Valende rarely used Mina’s first name anymore. “Are you sure your personal falling-out with her hasn’t colored that opinion, sister?” Vas asked gently.

“If being judgmental of me was a sign of treachery, all of New Trade would have fallen by now,” she said a bit bitterly. “No, that’s just my personal guess. She has something she’s hiding from us, that I can tell. It could be something else, and another of our friends the mole. That isn’t the point, Vastarin. Are we going to bring a traitor with us to a trial of our souls, whatever its nature?” She shook her head. “Worried about Jack? Brother, he may well find himself dragging us back in bodybags.”

“But that’s just it, isn’t it?” Vas shrugged. “We don’t know what he’ll be facing there. The world is inherently chaotic, Valende, and Jack is hardly emotionally invincible. He has a very poor self-esteem, for one thing.

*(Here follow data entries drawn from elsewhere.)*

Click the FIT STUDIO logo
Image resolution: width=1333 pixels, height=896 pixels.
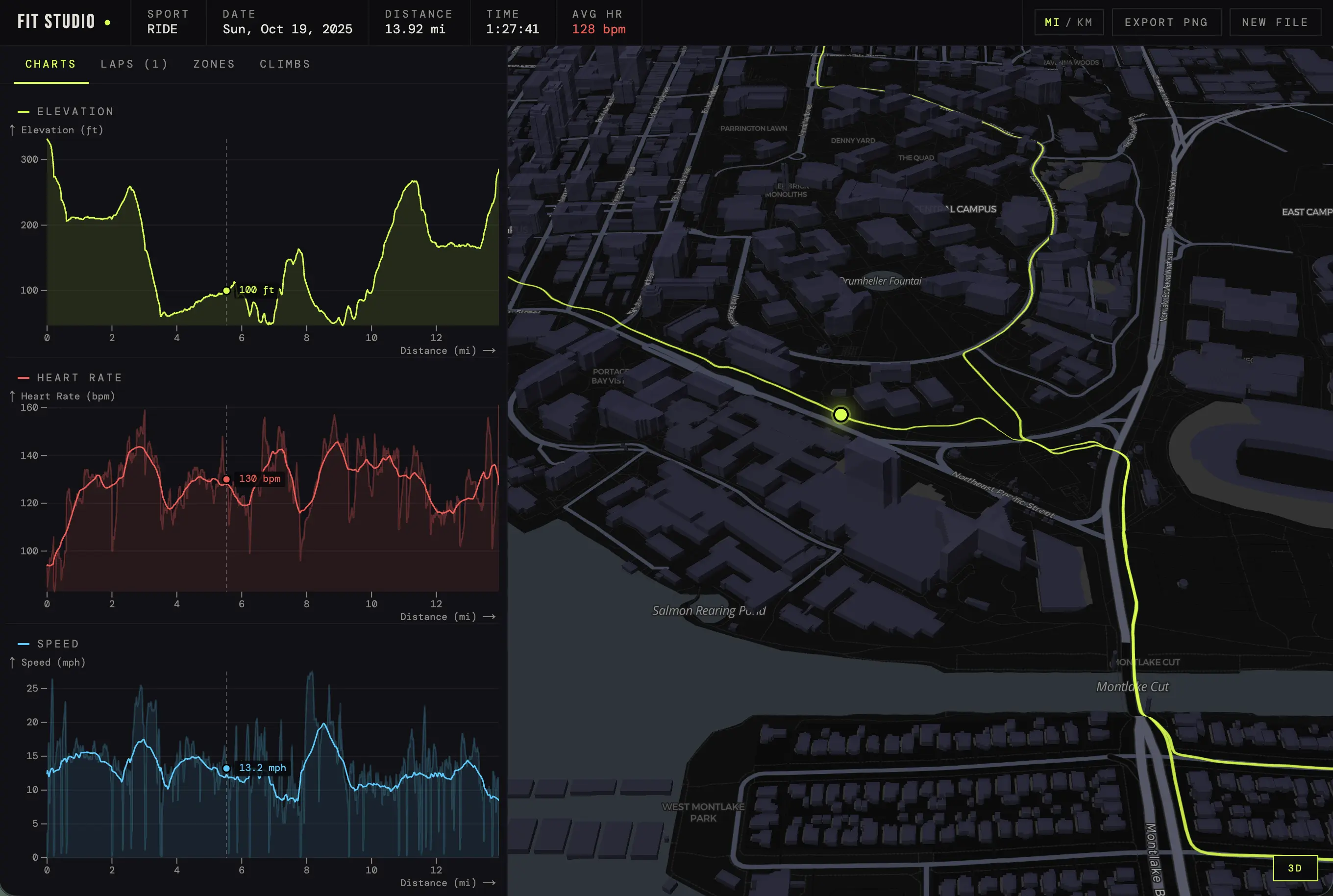point(56,22)
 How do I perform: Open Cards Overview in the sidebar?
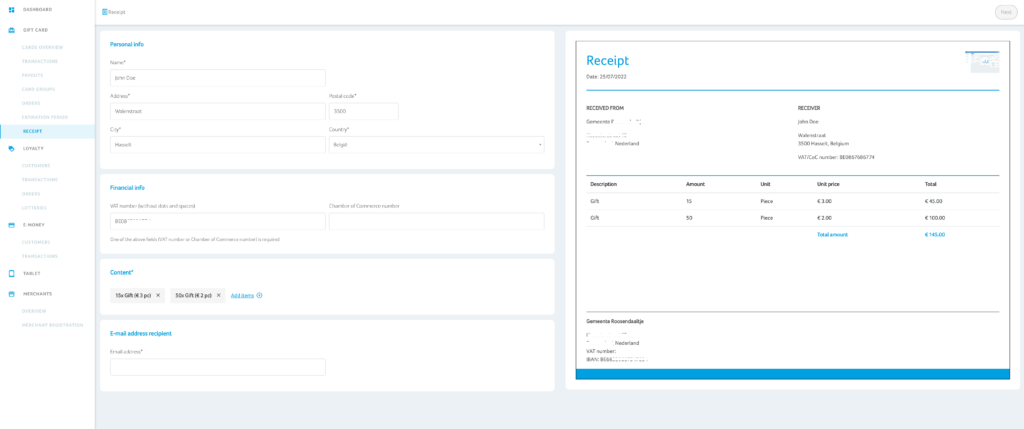(x=43, y=47)
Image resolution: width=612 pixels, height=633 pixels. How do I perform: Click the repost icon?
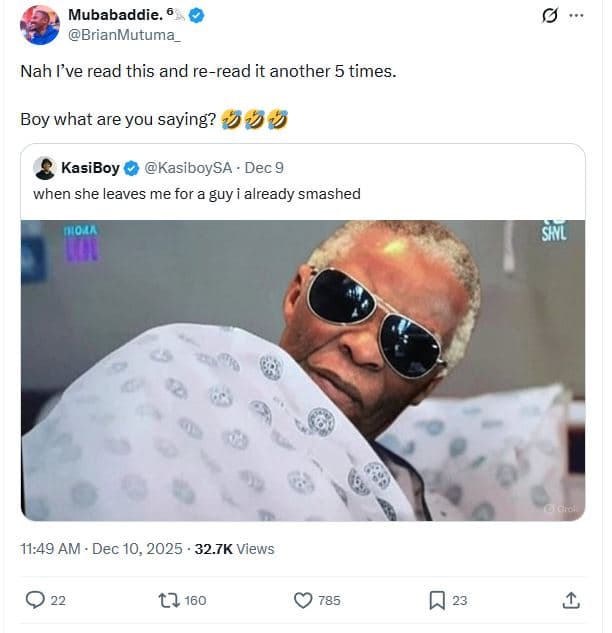pos(169,600)
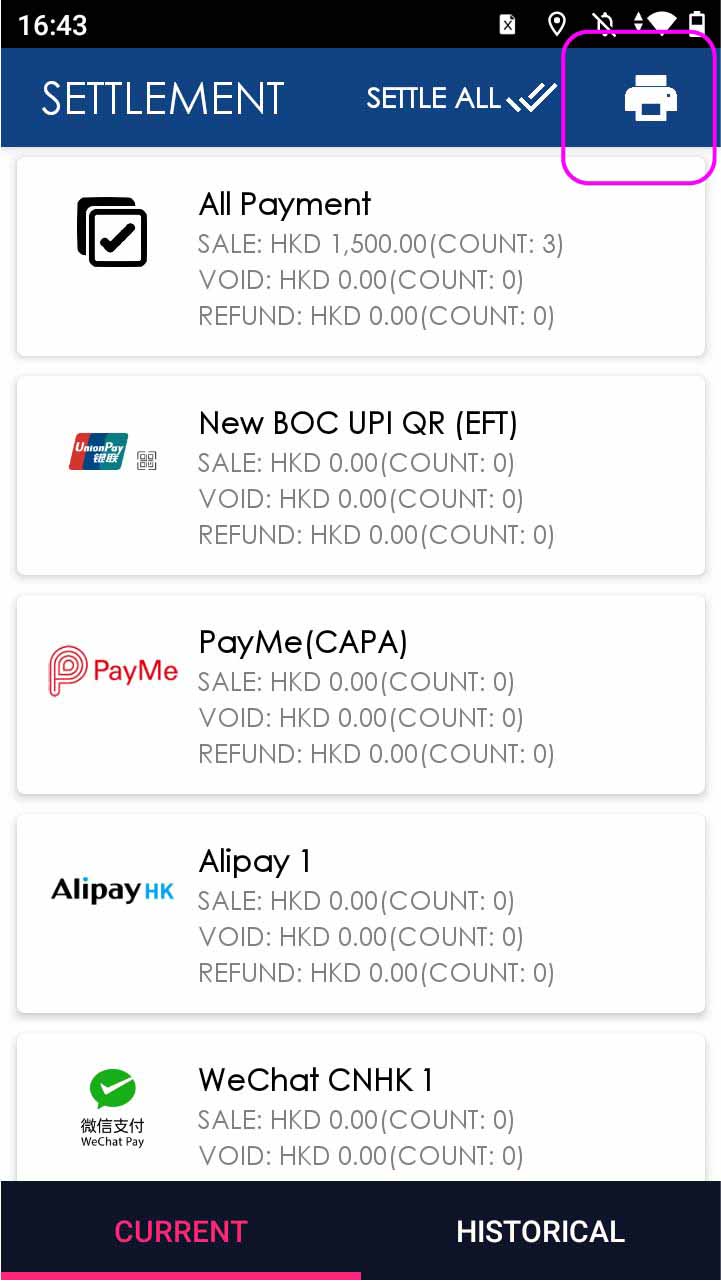Tap the location icon in status bar

[x=557, y=24]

Perhaps with some of his friends there to assure him he’s loved, he’ll have a better time of it.”

“Or perhaps my presence,” snapped Val, “resenting him through no fault of his own for not being the Jack I loved, will only make him feel all the more worthless.” She folded her arms, tightly. “Not to mention Ebreth, who I still haven’t forgiven from the Paris mission. What if that harms him somehow? I may hold grudges, brother, but I hardly want to see good people suffer over them.”

“What did Ebreth do on the Paris mission?” Vas said curiously. He was more interested in that than in Val’s obsessive anxiety about the Hotel anyway, and hoped she might change the subject. “Telling you it was a mistake to sleep with Rani, you mean?”

“It was hardly that trivial, Vastarin,” she said bitterly. “The implication about my character was bad enough; it was the lecture about being unfair to Jack that still hurts. Where was he when Jack left me?”

“With the Remnant,” Vas answered.

Val blinked at him. She’d only been half-way through her rant. “What?”

“Ebreth,” said Vas, regarding her in confusion. “He was with the Remnant when Jack left. Not with us. Remember?”

Valende clearly hadn’t. “Where were you?” she amended painfully, and turned her back. “No one had a word of reproach for Jack, much less sympathy for me... not you, not Khyrisse, none of you. You all just gave him a free pass without ever asking. I needed him, and he never even said goodbye.” She looked over her shoulder at her brother, her dark eyes brimming. “I needed you.”

“Oh, Valende.” Vas took her sorrowfully in his arms. “There was so much else going on... Skitch had just died, and then when the other Parises started acting so strange... I think milady and I just assumed he might be possessed, or at least insane. And Ebreth, as I recall, did have a few four-letter words about the boy’s defection once he found out about it. Jack even apologized for it.”

“To Ebreth,” Valende said sharply. “Not to me.”

“Well, Ebreth was the one who confronted him about it, wasn’t he?”

“What are you taking their side for?” she barked. “Are you going to defend that Paris girl calling me a slut next?”

“Of course not, Valende,” he sighed. “She was in the wrong. As was Jack, and Ebreth. But they were also acting from love, and that does make a difference. Mina’s emotional outburst in defense of Jack can hardly be compared to Vickie Dare accusing you of whoring around merely as ammunition in an argument. Ebreth was trying to help you, however like a bull in a china shop he may have gone about it. And as for Jack, his thoroughly misguided self-sacrifice was meant to save the Rat Pack. If I could accept your rather unwise liaison with Rani knowing it was motivated by your love for her, then surely I must accept the less wise behavior of our friends if I know their intentions were good?” Val didn’t say anything, and Vas sighed. “I must, Valende. It’s my only hope of salvation.” That did make her crack a smile, but it didn’t free Vas from what had to come next. “Perhaps you had better sit down.”